Este sábado 20 de junio, Ingrid Sanz Asensio ha protagonizado una de las bodas más esperadas del verano social español. La hija de Fernando Sanz e Ingrid Asensio ha dado el “sí, quiero” al futbolista Ilies Hassaine en la iglesia de San Jerónimo el Real de Madrid, el mismo templo en el que sus padres celebraron su boda hace casi 30 años. Un detalle cargado de simbolismo que ha convertido este enlace en una celebración familiar y emocional. La boda llega además en un fin de semana especialmente destacado para la alta sociedad española, después del enlace celebrado el viernes por Carmen Laffón, hermana de Rochi Laffón, amiga íntima de Victoria Federica y protagonista también de uno de los looks de invitada más comentados.
Para su gran día, Ingrid ha confiado en Silvia Fernández, una diseñadora muy cercana a la familia que ha vestido en distintas ocasiones a su madre, sus hermanas e incluso a su abuela materna. El resultado ha sido un vestido de novia profundamente romántico, protagonizado por el encaje, la manga francesa, una silueta que marca la cintura y uno de los elementos más llamativos del look: un velo XXL con inspiración royal.
Un vestido de novia de encaje con silueta romántica y cintura marcada
El diseño elegido por Ingrid Sanz Asensio resume una de las tendencias más buscadas entre las novias actuales: recuperar la esencia clásica de las grandes bodas con piezas atemporales y llenas de detalles artesanales.
El vestido está realizado en encaje blanco, con un cuerpo muy trabajado donde los bordados adquieren todo el protagonismo. El escote redondo y las mangas francesas aportan ese aire elegante y tradicional, mientras que el patrón ajustado en la cintura estilo fajín consigue una silueta muy favorecedora y femenina.
Uno de los detalles más especiales aparece en la parte posterior del vestido, donde la cola continúa el mismo trabajo de encaje del diseño principal. Una pieza de gran presencia que se ha descubierto cuando Ingrid ha bajado del coche antiguo que la llevó hasta la iglesia acompañada de su padre.
El resultado es un vestido que mezcla romanticismo y sofisticación, sin recurrir a grandes excesos: una apuesta por la belleza del tejido, la caída y el trabajo artesanal.
El velo XXL, el ramo blanco y el “algo azul” más especial de la novia
Si hay un elemento que ha transformado completamente el look de Ingrid ha sido el velo. La novia ha elegido un diseño muy largo, ligero y delicado, con una caída que recuerda a los velos de las grandes bodas reales.
Su longitud supera incluso a la cola del vestido, creando ese efecto visual tan cinematográfico que convierte la llegada a la iglesia en uno de los momentos más memorables de cualquier boda.
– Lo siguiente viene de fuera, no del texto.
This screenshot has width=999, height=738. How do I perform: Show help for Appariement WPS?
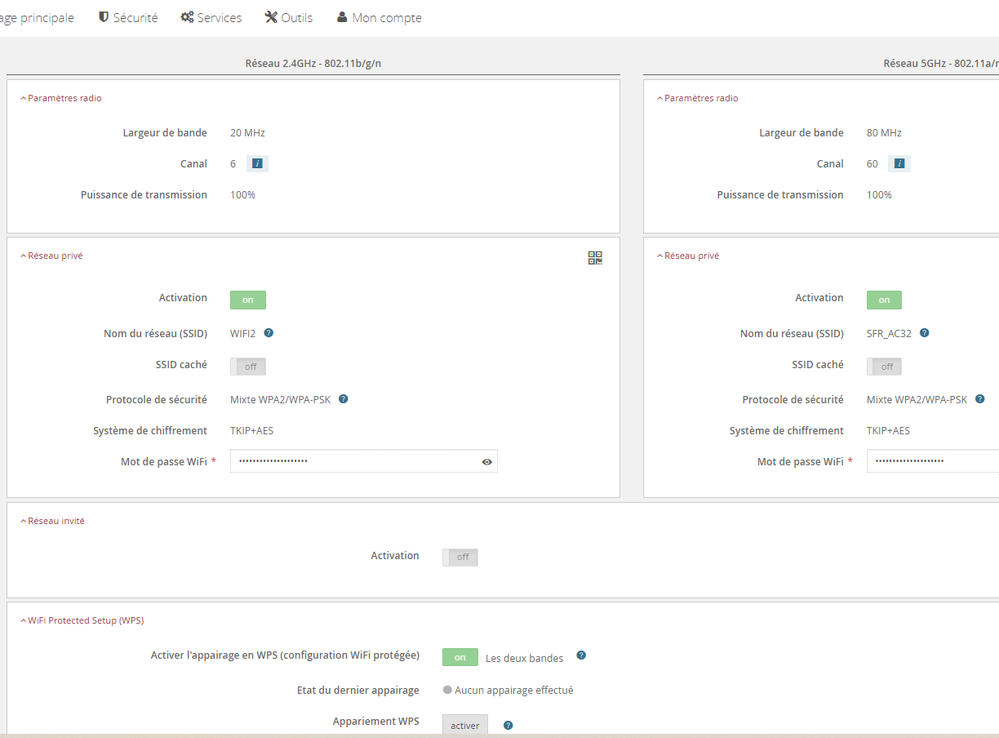tap(508, 725)
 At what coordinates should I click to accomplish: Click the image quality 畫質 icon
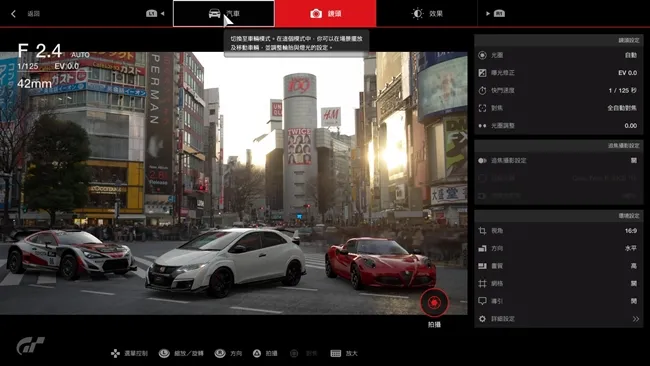pyautogui.click(x=482, y=266)
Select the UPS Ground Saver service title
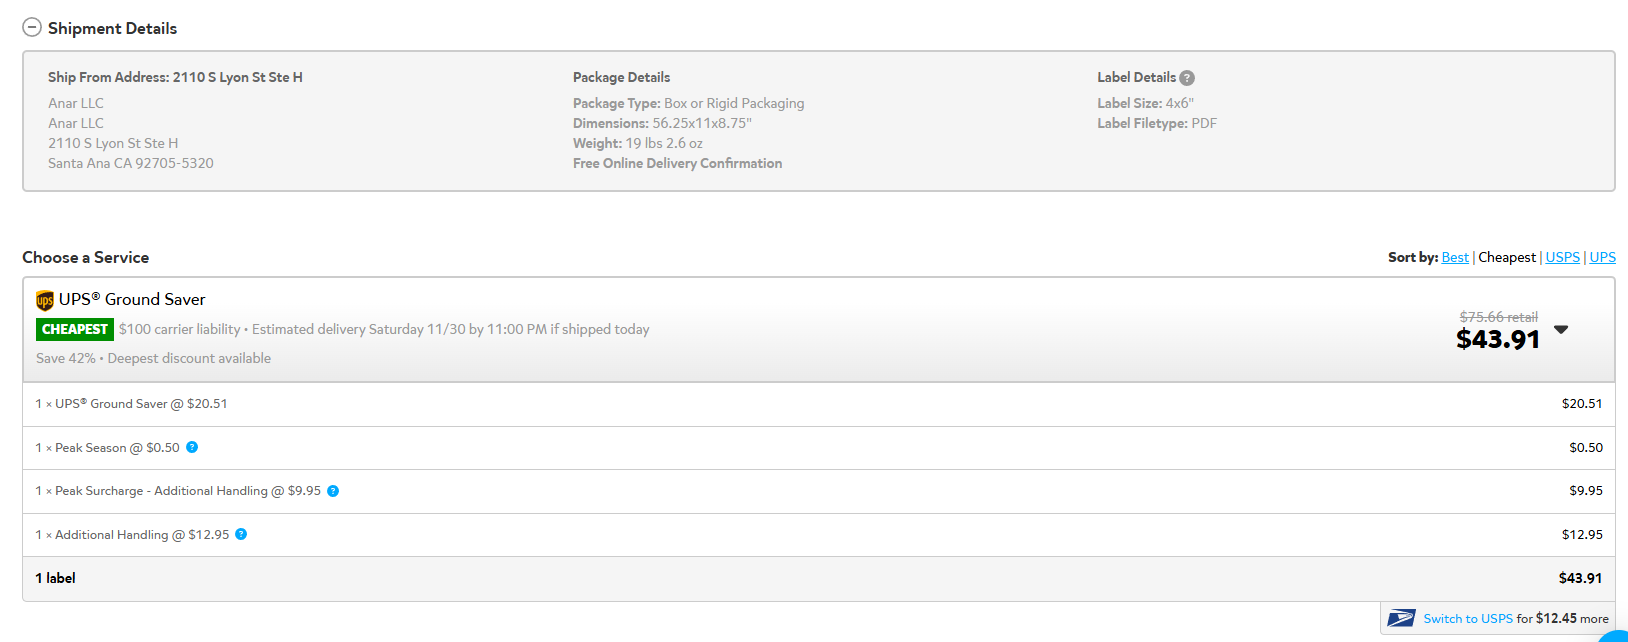Viewport: 1628px width, 642px height. [x=132, y=299]

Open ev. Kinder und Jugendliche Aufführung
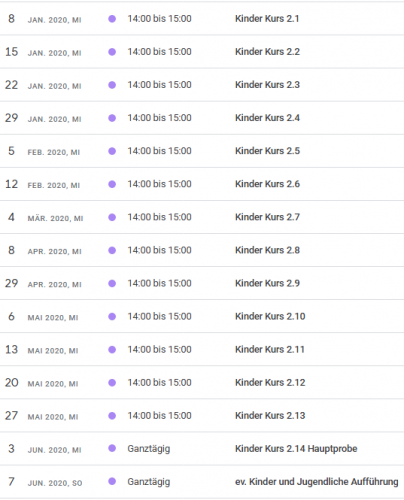[317, 482]
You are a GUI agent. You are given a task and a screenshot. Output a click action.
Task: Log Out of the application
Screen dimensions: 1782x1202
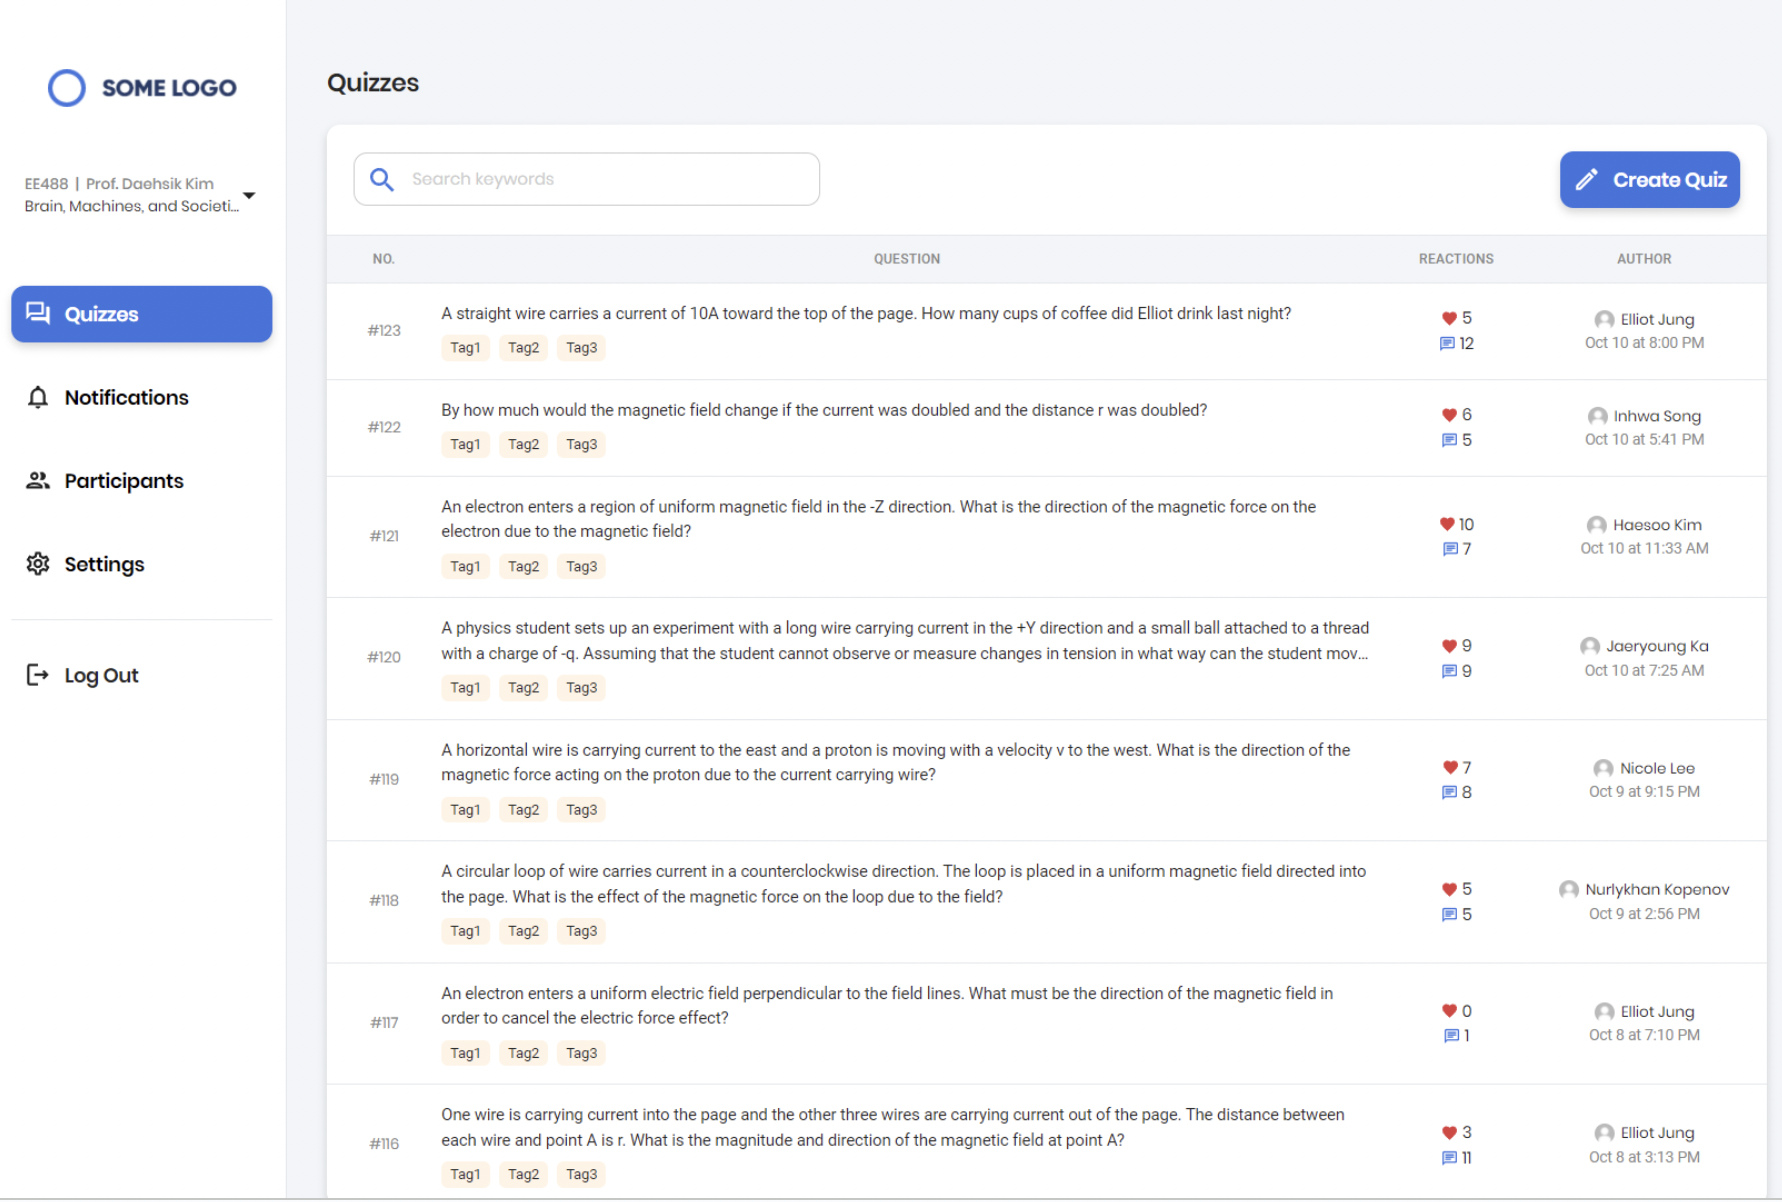coord(101,675)
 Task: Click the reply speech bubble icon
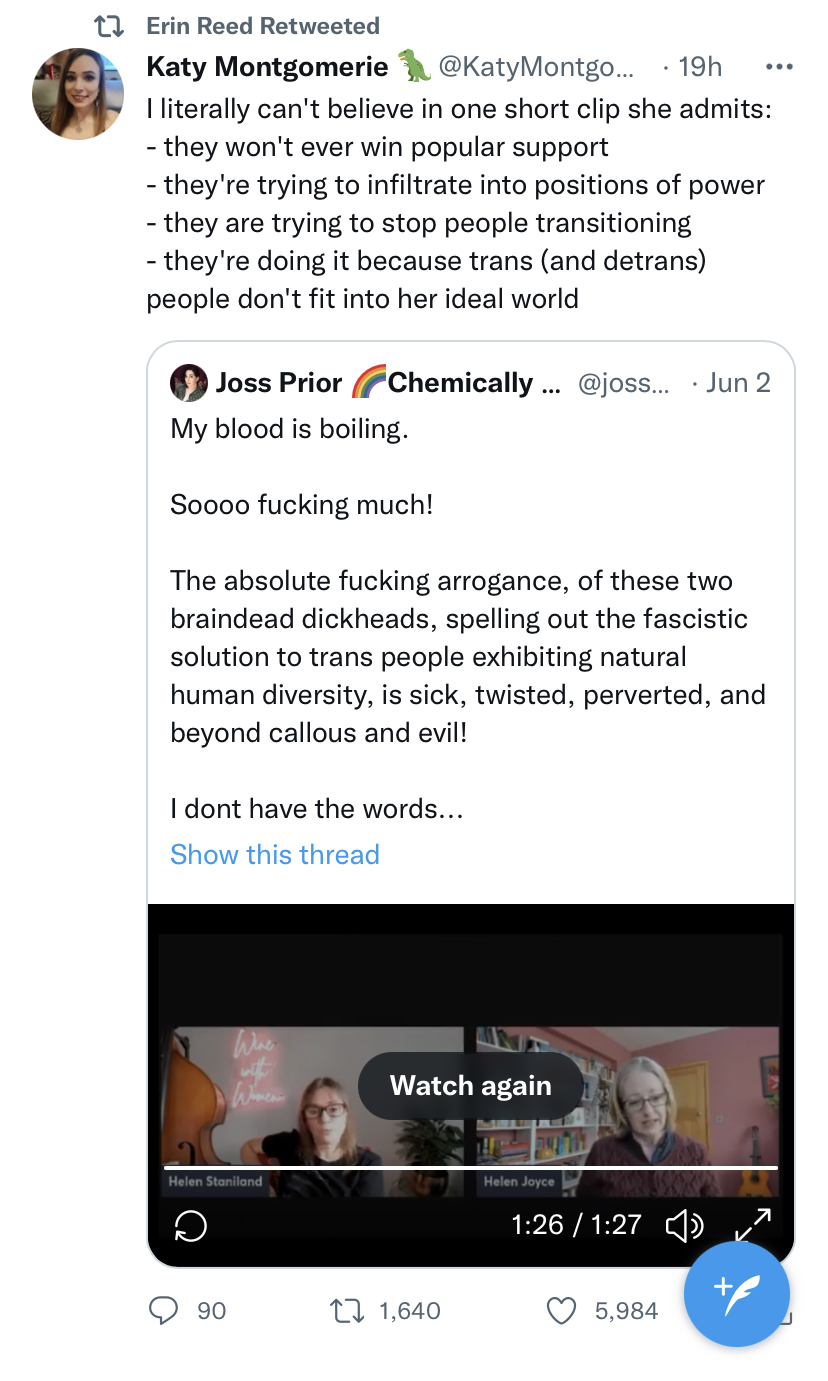[164, 1310]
En clave beauty, Ingrid ha optado por la elegancia de un recogido bajo, dejando todo el protagonismo al vestido y al velo. El maquillaje se ha centrado especialmente en la mirada, con un resultado natural y sofisticado.
Como joyas, ha elegido unos pendientes de aguamarinas, un detalle lleno de significado que conecta con una de las tradiciones más conocidas de las novias: llevar “algo azul” como símbolo de fidelidad, protección y buena fortuna.
El look se completaba con un ramo de flores blancas, en perfecta armonía con la pureza y sencillez del vestido.
Una boda marcada por la historia familiar y una nueva generación
La boda de Ingrid Sanz Asensio e Ilies Hassaine ha reunido a familiares y amigos en un día especialmente emotivo para la familia Sanz Asensio.
La pareja, que mantiene una relación desde 2021, llega a este enlace después de haber formado una familia junto a sus dos hijas, Micaela e Ingrid. El compromiso llegó en 2023, tras el bautizo de su primera hija, cuando Ilies sorprendió a Ingrid con una romántica petición de matrimonio.
Uno de los momentos más tiernos del día lo han protagonizado precisamente las pequeñas, que han llegado vestidas de blanco con detalles rosas, lazos y tocados de flores, acompañando a su madre en una jornada que quedará para siempre en la memoria familiar.
La iglesia de San Jerónimo el Real, uno de los templos más emblemáticos de Madrid, volvía así a convertirse en escenario de una gran historia de amor. Casi tres décadas después de la boda de sus padres, Ingrid Sanz Asensio ha escrito allí su propio capítulo familiar con un vestido que combina tradición, romanticismo y ese aire de novia eterna que nunca pasa de moda.